Personal details
- Born: May 1963 (age 63) Kuandian, Dandong, Liaoning
- Party: Chinese Peasants' and Workers' Democratic Party

Chinese name
- Chinese: 金京哲

Standard Mandarin
- Hanyu Pinyin: Jīn Jīngzhé

Chinese Korean name
- Chosŏn'gŭl: 김경철
- Revised Romanization: Gim Gyeongcheol
- McCune–Reischauer: Kim Kyŏngch'ŏl

= Jin Jingzhe =

Chinese physician and politician (b. 1963)

Jin Jingzhe or Kim Kyong-chol (born May 1963) is a Chinese physician of Korean ethnicity who specializes in cancer treatment. He was a delegate to the 13th National People's Congress. Jin is currently [when?] the deputy general director of Dandong First Hospital and was called the city's "leader of oncology".

**PROVIDED DATA:**

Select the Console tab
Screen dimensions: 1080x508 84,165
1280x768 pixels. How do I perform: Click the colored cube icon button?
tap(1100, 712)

**PROBLEM REQUIREMENTS:** According to the profile of Jin Jingzhe, what medical field does he specialize in?

**EXERCISE RESPONSE:** Cancer treatment.